His mind’s eye looked back at the family in which he had grown up, and at those he had raised himself. ‘What a record, eh, Bob?’ he mused. ‘If you’ve any honour you’ll spell out to Aileen the history she’s marrying into; give the girl fair warning. . and the chance to change her mind?’ Then he considered how he would feel if she did, and decided that instead he would do his best to learn from experience.
His musing was interrupted by a snarl, followed by a burst of furious barking from two German shepherd dogs, tethered to stakes in the ground outside a caravan, parked on the left of the road down which he was walking. Far from hiding behind him, Joe and Jarvis strained at their leashes, their feathered ears flapping as they tried to launch what in his eyes would have been a suicide mission.
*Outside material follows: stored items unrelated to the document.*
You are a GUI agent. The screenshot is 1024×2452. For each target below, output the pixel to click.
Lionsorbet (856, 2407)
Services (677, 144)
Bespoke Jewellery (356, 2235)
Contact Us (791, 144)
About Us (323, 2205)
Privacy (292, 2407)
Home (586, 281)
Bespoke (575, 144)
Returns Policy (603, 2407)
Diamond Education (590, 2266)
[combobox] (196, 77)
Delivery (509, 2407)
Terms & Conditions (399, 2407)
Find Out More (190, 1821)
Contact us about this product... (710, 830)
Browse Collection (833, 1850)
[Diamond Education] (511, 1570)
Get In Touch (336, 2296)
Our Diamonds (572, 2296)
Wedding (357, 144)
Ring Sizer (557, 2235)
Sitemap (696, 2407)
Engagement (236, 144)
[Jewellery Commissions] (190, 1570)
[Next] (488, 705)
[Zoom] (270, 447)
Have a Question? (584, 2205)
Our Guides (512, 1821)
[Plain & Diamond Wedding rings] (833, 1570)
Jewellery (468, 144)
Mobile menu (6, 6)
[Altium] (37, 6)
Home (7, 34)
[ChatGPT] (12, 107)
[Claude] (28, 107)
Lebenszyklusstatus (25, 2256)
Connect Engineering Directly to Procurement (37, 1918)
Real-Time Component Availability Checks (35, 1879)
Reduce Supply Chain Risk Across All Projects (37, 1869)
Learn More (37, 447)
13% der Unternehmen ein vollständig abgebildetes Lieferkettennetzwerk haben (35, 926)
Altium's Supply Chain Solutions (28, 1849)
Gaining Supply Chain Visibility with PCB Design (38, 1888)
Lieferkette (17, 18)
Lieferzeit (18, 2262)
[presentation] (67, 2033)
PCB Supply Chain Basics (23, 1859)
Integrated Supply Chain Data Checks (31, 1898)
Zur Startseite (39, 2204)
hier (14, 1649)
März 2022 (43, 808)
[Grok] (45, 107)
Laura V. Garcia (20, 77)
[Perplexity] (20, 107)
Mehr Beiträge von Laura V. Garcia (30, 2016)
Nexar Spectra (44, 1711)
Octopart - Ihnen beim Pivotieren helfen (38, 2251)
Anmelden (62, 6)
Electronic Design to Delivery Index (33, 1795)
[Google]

As Skinner pulled them back towards him, winding in the retractable leads a couple of feet at a time, the caravan door opened and two men stepped out. The first was tall and lank-haired, clad in washed-out jeans and an Ozzy Osborne T-shirt. His companion was shorter, and lightly built; he wore a vest and tracksuit bottoms, and seemed all bones and angles. ‘Sorry,’ Ozzy called across, cuffing each Alsatian round the ears, silencing them instantly. ‘They’re bitches, and they’re both on heat. They wouldn’t hurt a fly, mister, honest.’
‘I’ll take your word for it.’ He stopped, and looked along the line of mobile homes. The traveller seemed to interpret this as a signal, since he walked towards him. Skinner eyed him up and down; around forty, he reckoned, fit, air of authority about him. The other man could have been anywhere between early thirties and forty-five, his eyes narrow and much less confident.
‘Are you the neighbours?’ the tall man asked. The accent was predominantly Scottish, but with a faint touch of the Northern Irish.